**WORK TO COMPLETE**
Please express the lines as a numbered list, starting at the line that contains "Where should I click to: Click the Apply" and running through the final line, both included, with blank lines left out.
** start **
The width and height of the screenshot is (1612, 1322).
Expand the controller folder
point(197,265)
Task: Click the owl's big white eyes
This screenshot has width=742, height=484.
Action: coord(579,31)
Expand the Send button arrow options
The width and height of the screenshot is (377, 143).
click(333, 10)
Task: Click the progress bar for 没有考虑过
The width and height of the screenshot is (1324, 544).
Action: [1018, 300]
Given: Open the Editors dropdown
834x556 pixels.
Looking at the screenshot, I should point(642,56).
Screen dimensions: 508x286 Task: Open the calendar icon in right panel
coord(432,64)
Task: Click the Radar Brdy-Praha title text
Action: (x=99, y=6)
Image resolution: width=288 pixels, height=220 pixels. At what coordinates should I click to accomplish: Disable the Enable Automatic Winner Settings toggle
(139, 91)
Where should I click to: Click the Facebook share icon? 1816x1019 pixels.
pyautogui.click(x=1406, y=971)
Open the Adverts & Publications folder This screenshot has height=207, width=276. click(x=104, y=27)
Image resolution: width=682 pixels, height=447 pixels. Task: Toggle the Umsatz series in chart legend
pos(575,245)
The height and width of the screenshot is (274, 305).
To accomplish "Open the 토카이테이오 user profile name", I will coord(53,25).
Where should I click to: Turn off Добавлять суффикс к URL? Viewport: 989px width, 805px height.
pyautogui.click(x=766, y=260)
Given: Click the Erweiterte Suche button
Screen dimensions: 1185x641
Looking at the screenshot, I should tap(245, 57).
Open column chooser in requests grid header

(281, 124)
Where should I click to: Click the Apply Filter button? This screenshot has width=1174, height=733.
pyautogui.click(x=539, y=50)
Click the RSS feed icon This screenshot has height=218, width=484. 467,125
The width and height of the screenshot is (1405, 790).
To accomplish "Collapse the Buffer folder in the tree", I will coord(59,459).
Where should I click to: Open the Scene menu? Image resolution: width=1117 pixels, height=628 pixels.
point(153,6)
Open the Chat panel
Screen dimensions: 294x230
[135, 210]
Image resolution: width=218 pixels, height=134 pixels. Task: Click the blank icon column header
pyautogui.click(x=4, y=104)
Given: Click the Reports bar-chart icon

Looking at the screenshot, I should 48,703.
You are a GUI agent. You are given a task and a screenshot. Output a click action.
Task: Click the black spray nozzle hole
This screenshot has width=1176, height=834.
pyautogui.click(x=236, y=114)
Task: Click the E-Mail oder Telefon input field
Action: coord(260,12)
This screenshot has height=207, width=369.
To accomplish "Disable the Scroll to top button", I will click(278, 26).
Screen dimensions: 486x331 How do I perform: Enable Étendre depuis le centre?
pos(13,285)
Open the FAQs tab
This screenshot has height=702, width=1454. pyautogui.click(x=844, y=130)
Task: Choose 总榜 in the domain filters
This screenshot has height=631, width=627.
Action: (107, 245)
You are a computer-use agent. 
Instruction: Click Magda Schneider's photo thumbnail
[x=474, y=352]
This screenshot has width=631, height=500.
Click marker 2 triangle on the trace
** end **
**TASK RESPONSE**
1. Where should I click to: Click the Apply Filter button? This screenshot has width=1174, height=733.
2. pyautogui.click(x=539, y=50)
3. Click the RSS feed icon This screenshot has height=218, width=484. 467,125
4. The width and height of the screenshot is (1405, 790).
5. To accomplish "Collapse the Buffer folder in the tree", I will coord(59,459).
6. Where should I click to: Open the Scene menu? Image resolution: width=1117 pixels, height=628 pixels.
7. point(153,6)
8. Open the Chat panel
9. Screen dimensions: 294x230
10. [135, 210]
11. Image resolution: width=218 pixels, height=134 pixels. Task: Click the blank icon column header
12. pyautogui.click(x=4, y=104)
13. Given: Click the Reports bar-chart icon
14. Looking at the screenshot, I should 48,703.
15. You are a GUI agent. You are given a task and a screenshot. Output a click action.
16. Task: Click the black spray nozzle hole
17. This screenshot has width=1176, height=834.
18. pyautogui.click(x=236, y=114)
19. Task: Click the E-Mail oder Telefon input field
20. Action: coord(260,12)
21. This screenshot has height=207, width=369.
22. To accomplish "Disable the Scroll to top button", I will click(278, 26).
23. Screen dimensions: 486x331 How do I perform: Enable Étendre depuis le centre?
24. pos(13,285)
25. Open the FAQs tab
26. This screenshot has height=702, width=1454. pyautogui.click(x=844, y=130)
27. Task: Choose 总榜 in the domain filters
28. This screenshot has height=631, width=627.
29. Action: (107, 245)
30. You are a computer-use agent. 
31. Instruction: Click Magda Schneider's photo thumbnail
32. [x=474, y=352]
33. This screenshot has width=631, height=500.
34. Click marker 2 triangle on the trace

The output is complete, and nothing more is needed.